▶ _Problem description_
What is needed is an exact copy of the lines from the one containing "You are a computer-use agent. Image" through the last line of the entries below, both included.

+ + + + +

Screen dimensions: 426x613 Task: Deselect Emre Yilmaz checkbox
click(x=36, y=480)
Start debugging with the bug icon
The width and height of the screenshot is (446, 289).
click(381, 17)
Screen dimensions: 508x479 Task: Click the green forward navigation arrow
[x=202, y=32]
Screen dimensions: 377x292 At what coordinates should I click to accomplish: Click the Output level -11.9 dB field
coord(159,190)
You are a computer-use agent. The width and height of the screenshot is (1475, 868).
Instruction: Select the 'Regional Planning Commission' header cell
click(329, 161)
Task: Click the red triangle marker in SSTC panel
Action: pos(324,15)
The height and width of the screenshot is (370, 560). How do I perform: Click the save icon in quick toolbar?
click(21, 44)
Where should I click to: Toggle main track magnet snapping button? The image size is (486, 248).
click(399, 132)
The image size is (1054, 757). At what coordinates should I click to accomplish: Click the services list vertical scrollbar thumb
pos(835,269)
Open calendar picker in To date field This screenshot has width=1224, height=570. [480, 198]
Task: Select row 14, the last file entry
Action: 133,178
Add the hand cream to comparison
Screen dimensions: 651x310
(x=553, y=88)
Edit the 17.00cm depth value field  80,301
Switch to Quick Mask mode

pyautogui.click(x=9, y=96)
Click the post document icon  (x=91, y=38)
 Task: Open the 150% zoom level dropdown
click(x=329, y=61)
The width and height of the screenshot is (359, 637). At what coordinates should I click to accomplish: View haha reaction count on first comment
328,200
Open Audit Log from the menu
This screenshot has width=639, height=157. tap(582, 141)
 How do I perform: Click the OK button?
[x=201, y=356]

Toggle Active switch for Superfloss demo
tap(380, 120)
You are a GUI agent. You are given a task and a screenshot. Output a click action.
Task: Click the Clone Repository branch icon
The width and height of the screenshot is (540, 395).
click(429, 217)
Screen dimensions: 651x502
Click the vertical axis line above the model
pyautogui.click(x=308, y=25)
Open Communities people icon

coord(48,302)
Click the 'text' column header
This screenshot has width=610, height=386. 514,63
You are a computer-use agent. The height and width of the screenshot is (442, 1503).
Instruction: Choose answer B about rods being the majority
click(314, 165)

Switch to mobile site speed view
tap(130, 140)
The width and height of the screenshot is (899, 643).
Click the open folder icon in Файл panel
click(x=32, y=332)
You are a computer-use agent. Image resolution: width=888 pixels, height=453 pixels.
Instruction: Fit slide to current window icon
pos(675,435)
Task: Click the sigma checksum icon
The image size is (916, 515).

+ + + + +

▶ _Output of the exercise_
You are a computer-use agent. Image resolution: width=888 pixels, height=453 pixels.
Instruction: Fit slide to current window icon
pos(675,435)
Task: Click the sigma checksum icon
The image size is (916, 515).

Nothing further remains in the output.